- [Passage given]:
—————

Wednesday, February 09, 2011

Reading :: Unanticipated Gains

Unanticipated Gains: Origins of Network Inequality in Everyday Life
By Mario Luis Small

Many studies that use social network analysis are a bit bloodless: They connect actors through reported relationships, they create interesting network diagrams, but they don't delve deeply into the qualitative data that explain why people connect. Unanticipated Gains is not one of those studies. Small does a really exceptional job here of both conducting a multimodal study and leveraging the different modes to provide a nicely contextualized analysis.

Here's what Small argues:
This book argues that people's social capital depends fundamentally on the organizations in which they participate routinely, and that, through multiple mechanisms, organizations can create and reproduce network advantages in ways their members may not expect or even have to work for. ... Understanding people's connections - and how much connections generate social inequality - requires understanding the organizations in which those connections are embedded. It requires conceiving of people as organizationally embedded actors, as actors whose social and organizational ties - and the resources both available and mobilized through them - respond to institutional constraints, imperatives, and opportunities. (pp.5-6)
To develop this argument, Small describes a study of parents whose children are in childcare centers. In such centers, parents who may not have other ties come together, develop relationships, and are connected to various other institutions - even if they have a "hi-and-bye" relationship with other parents in which they simply drop off and pick up their kids!

Small argues that this study helps us to answer a question that social network analysis (SNA) often ignores: How do people make social ties? (p.8). After all, "How a person forms and sustains a tie can affect the social capital to which she has access" (p.10). So Small draws on qualitative and quantitative data at individual and organizational levels, including a well-being study, a survey, 67 in-depth interviews of parents (mostly mothers), and 23 center case studies (p.23).

—————

- [Listed entries]:
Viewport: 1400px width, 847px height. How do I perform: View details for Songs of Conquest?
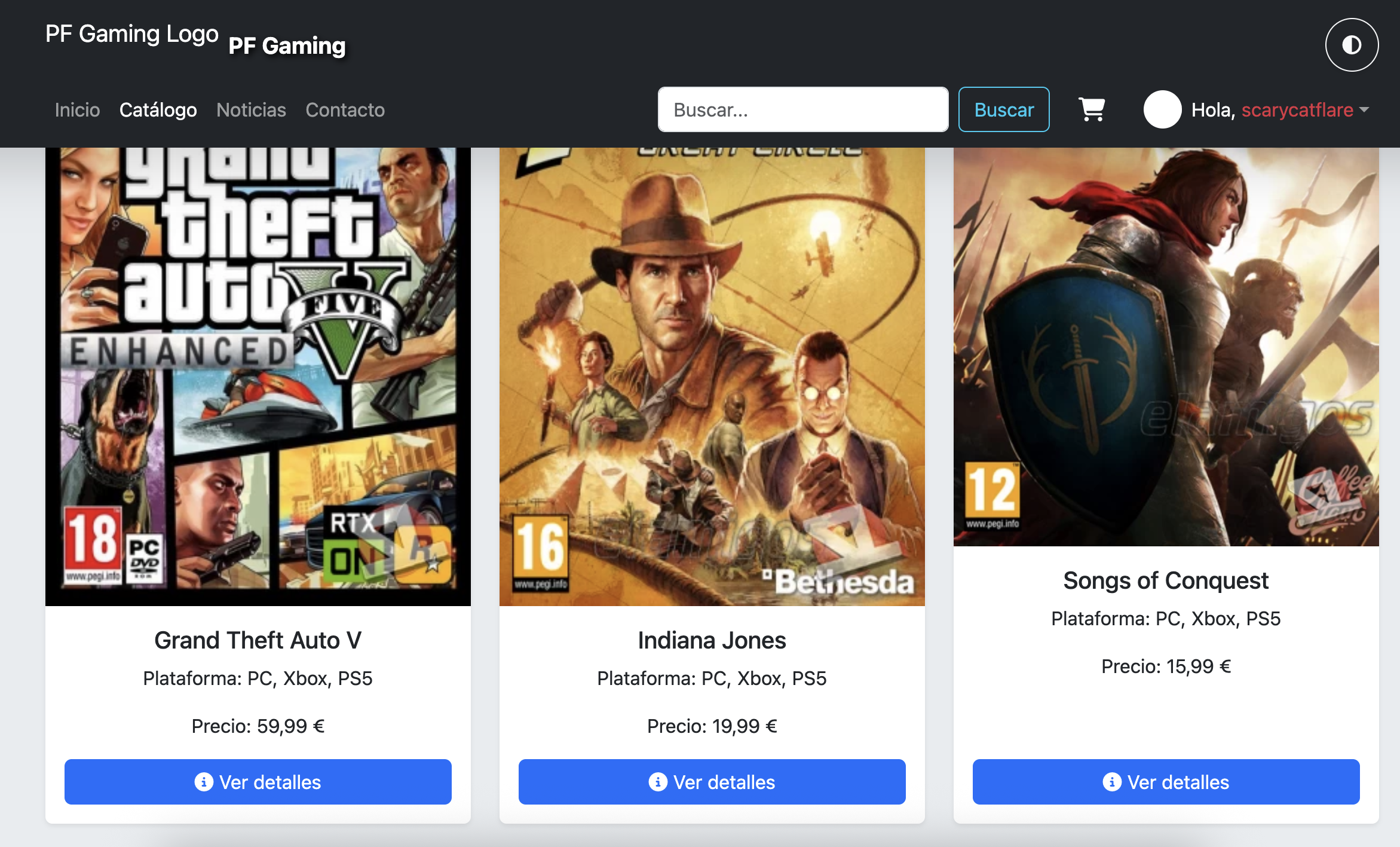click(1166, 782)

—————

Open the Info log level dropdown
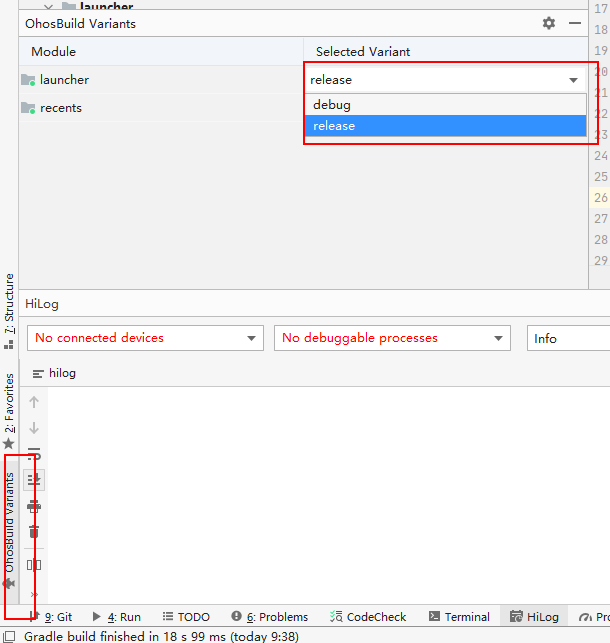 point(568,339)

—————

- [What to do]: Pick up the book review of Unanticipated Gains after its last sentence and continue it.

- [Written response]:
The results are fascinating. In Ch.2, Small demonstrates that childcare centers act as effective brokers: most mothers made new friends, and these new friends led to lower mental and material hardships. That's very good news, given the precipitous rise in clientele for daycares (p.29). Even mothers who didn't make friends in daycares found that their hardship was eased (p.43); those who made friends reported less depression (p.46). In Ch.3, Small demonstrates that the childcare centers actually made it much easier for mothers to make friends, since these centers offer multiple opportunities and inducements for parents to interact (p.51). These opportunities and inducements take the form of activities such as holiday productions, field trips, and fundraising - activities that Small explores nicely through case studies. It's not just motivation, it's opportunity that causes these friendships to develop (p.62) - something that really struck me as I continue to review my own data on coworking spaces.

How strong are the ties between parents? In Ch.4, Small examines strong vs. weak ties among mothers, and finds that strong ties are associated with support, while weak ties are associated with resources (p.85). But he also found, surprisingly, that some strong ties were both intimate and domain-specific - that is, some ties were "compartmentally intimate" (p.87). (Standard SNA assumes that strong ties are intimate, but weak ties are domain-specific.) He continues this theme in Ch.5, exploring how some mothers' support networks were larger than their friendship networks: Childcare centers both "facilitated trust among parents" and "established obligations that mothers felt compelled to follow, thereby creating a network of support" (p.108).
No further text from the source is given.